**Texto**
▬▬▬▬▬▬▬▬▬▬

Qual praia mediterrânea restará para os banhistas europeus?

Quem acorrer às suas férias anuais nas areias das praias gregas, turcas, francesas ou italianas poderá se deparar com embarcações de todos os tipos e tamanhos trazendo famílias inteiras de refugiados, quando não tendo que se incorporar ao resgate de corpos humanos, sim humanos, que vem bater na praia, trazidos pelas ondas do mar. Não seria uma cena muito agradável para as doces e esperadas férias dos europeus.

Por Ana Prestes* e Moara Crivelente**

Turistas na ilha grega de Kos observam a chegada de imigrantes em bote, vindos da
- Foto: G1

Esta foi a abordagem esquizofrênica e inconfessável que se depreendeu da postura dos líderes europeus até a última semana. No entanto, as fortes imagens, especialmente de crianças encontradas afogadas nas praias turcas, parecem ter provocado uma comoção mundial da qual nem o mais insensato dos líderes pode escapar. Ocorre que, não bastasse a crise econômica que se abate no continente desde 2007, os europeus e, em especial, seus chefes de Estado, foram convidados a terminar de desembarcar do paraíso. Não há fresta de fronteira europeia hoje por onde não tentem entrar milhares de refugiados todas as horas do dia. Não adianta tratar como enxame de insetos, levantar muros ou embarcar em trens que levam para o meio do nada. Eles estão lá. São reais. São muitos. São humanos.

Foi preciso que uma campanha pedisse a órgãos midiáticos tradicionais, como a britânica BBC, que abrissem mão da política do denominar. Suas manchetes recheadas do termo “crise migratória” são falaciosas, simplistas e insensíveis às causas que levam famílias inteiras a fugir de suas casas, lançarem-se à sorte e ao risco, para tentar a vida em algum país europeu onde serão encarados pelas ruas como intrusos. A campanha pede que se reconheça: são refugiados buscando escapatória de “crises” frequentemente abastecidas por esses mesmos “paraísos” para onde se dirigem.

▬▬▬▬▬▬▬▬▬▬

**Descrição da tarefa**
Prossiga o texto sobre os refugiados que chegam às praias europeias a partir do ponto em que ele para. O material a seguir não tem relação com esta atividade.

**Seção de dados**

▬▬▬▬▬▬▬▬▬▬

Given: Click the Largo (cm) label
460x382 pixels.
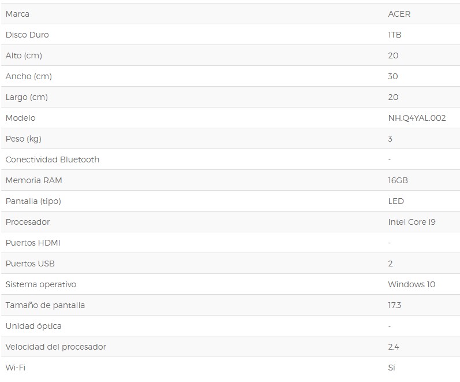Looking at the screenshot, I should [x=27, y=97].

▬▬▬▬▬▬▬▬▬▬

**Resposta**
Talvez tenha sido por esforços como esse que o menino sírio cujo pequeno corpo foi avistado pelo mundo inteiro, afogado, em uma praia turca, recebesse um nome e um histórico: ele era Aylan Kurdi, tinha três anos de idade e foi carregado pela família, até que sua mãe, Rehan, e seu irmão, Ghalib, de cinco anos, também se afogassem. A história é contada pelo pai, Abdullah Kurdi, que restou solitário na fatídica jornada de volta para casa, para enterrar a esperança. A família deixara Damasco e, antes disso, Kobani, uma resistente cidade curda brutalmente atacada pelo autodenominado “Estado Islâmico”. Mas a morte do pequeno Aylan talvez tenha finalmente tocado as sensibilidades de espectadores que se acostumaram com números e análises superficiais das situações em que se encontram já milhões de seres humanos.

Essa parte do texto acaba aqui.